The proponent also said that the re-testing practice
shines an unfavorable light on Disney director Frank Langhammer, who
became the compensation committee chairman before the 2008 annual
meeting. Langhammer was a director of AIG from January 2006 through
November 2008, and sat on AIG’s compensation and management
resources committee and its finance committee. Unite Here pointed
out that during Langhammer’s tenure, AIG was criticized for paying
large bonuses to, and allowing lavish junkets by, top executives
while the company underperformed.
Disney argued that the proposal should be excludable
under Rule 14a-8(i)(3) because the proponent’s statements about
Langhammer serve no purpose other than to attempt to impugn his
character, integrity or personal reputation. The company noted that
Unite Here did not describe any specific action taken by him, AIG’s
board or any committee of AIG’s board on which Langhammer sat that
supports that claim that his service as a director of AIG and Disney
reflects unfavorably on him. The staff was unable to conclude that
the portions of the supporting statement cited by Disney impugn
Langhammer’s character, integrity or reputation without factual
foundation in violation of Rule 14a-9.
The staff also found that the proposal and supporting
statement, when read together, are not so inherently vague or
indefinite that neither the shareholders voting on the proposal nor
the company in implementing the proposal would be able to determine
exactly what actions or measures the proposal requires.

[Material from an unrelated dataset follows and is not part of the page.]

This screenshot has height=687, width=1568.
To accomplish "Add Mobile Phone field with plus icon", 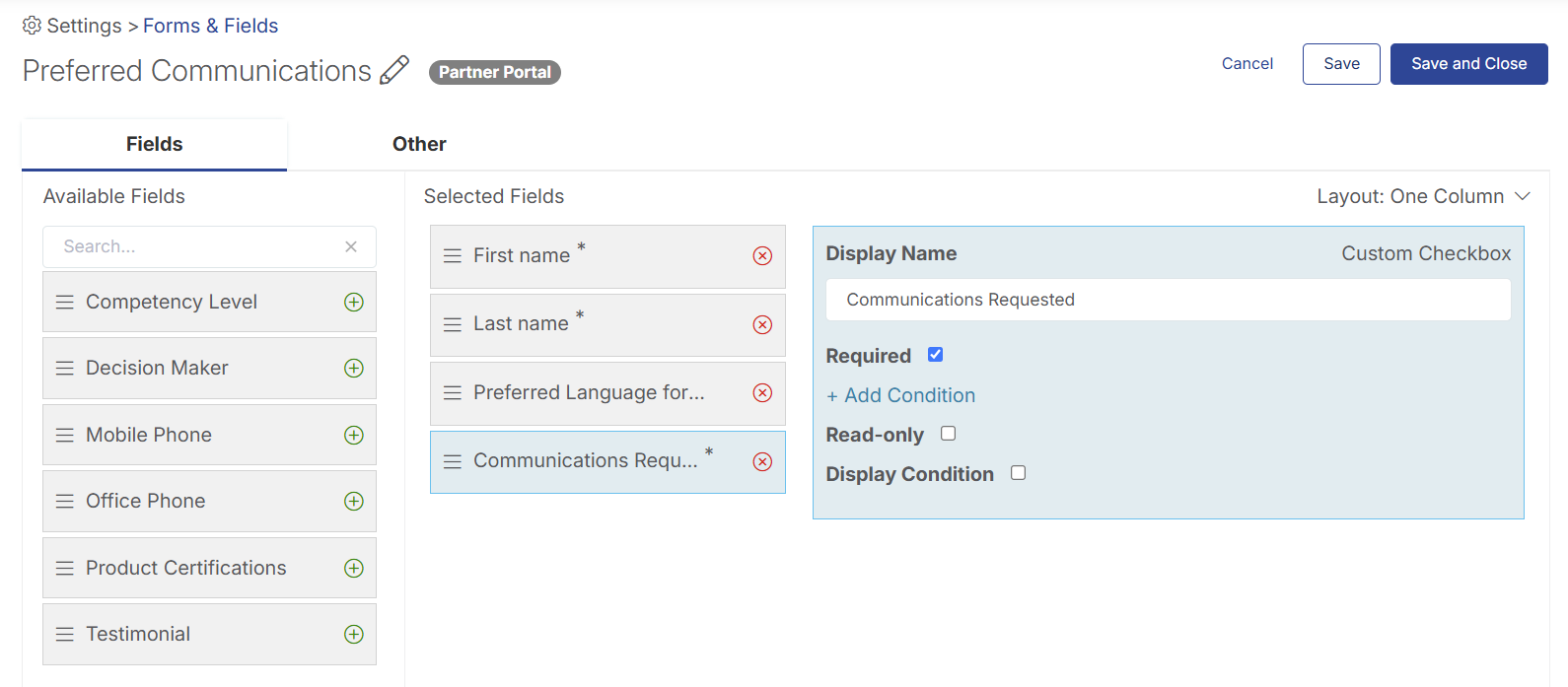I will click(354, 436).
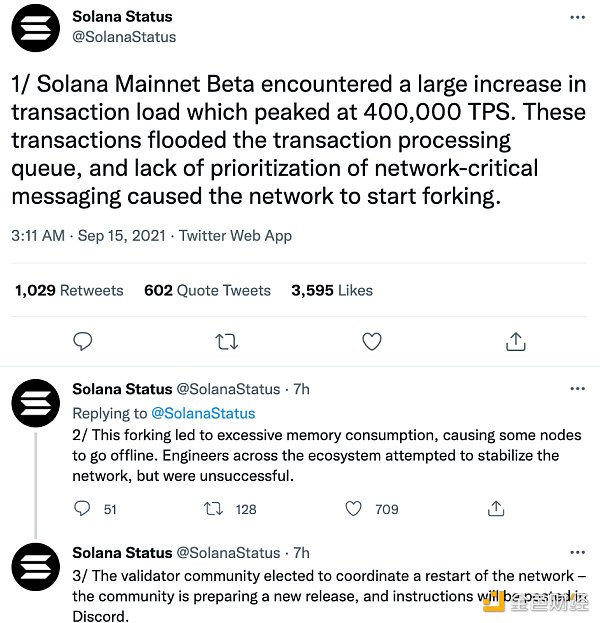Share the second tweet about memory consumption
This screenshot has height=623, width=600.
coord(496,509)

Disney had
argued that the proposal was excludable under Rule 14a-8(i)(3)
because it was not clear whether the proposal addressed the
application of separate tests after two years and four years for
awards granted prior to 2010, the use of a goal for units awarded
after 2009, or a combination of both.
Disney also suggested that the proposal conflicts with
a proposal the company intends to present at the 2011 meeting to
adopt a new stock incentive plan. According to the company, the
terms of the 2011 plan allow for performance-based vesting of
restricted stock unit awards "on the attainment
of a specified performance goal (or goals) or on such other
conditions as approved by the compensation committee in its
discretion." As such, the terms of the proposed plan
specifically permit the use of multiple goals for testing whether
performance-based units will vest. Unite Here’s proposal, Disney
said, would limit the compensation committee to one goal to test
whether performance-based tests have been met, in contradiction of
the terms of the proposed plan.
The staff was not swayed by Disney’s argument, noting
that a "test" does not appear to be
equated with a "goal." The staff found
that the proposal’s reference to "one test"
does not appear to directly conflict with the reference to
performance "goals" in Disney proposed
2011 stock incentive plan. As a result, the staff said that Disney
may not exclude the proposal under Rule 14a-8(i)(9).
Disney’s final argument was that it has substantially
implemented the proposal. The company noted that the compensation
committee revised the performance tests for all restricted stock
units to be awarded to senior executives in calendar 2010 to provide
that all performance-based units vest after three years if the
performance goals are met at that time. Unlike awards granted in
2008 and 2009, achievement of the performance criteria for 2010
awards is not subject to additional testing at alternative dates.
The staff ruled that Disney’s practices and policies do not compare
favorably with the guidelines of the proposal and that the company
has not substantially implemented the proposal.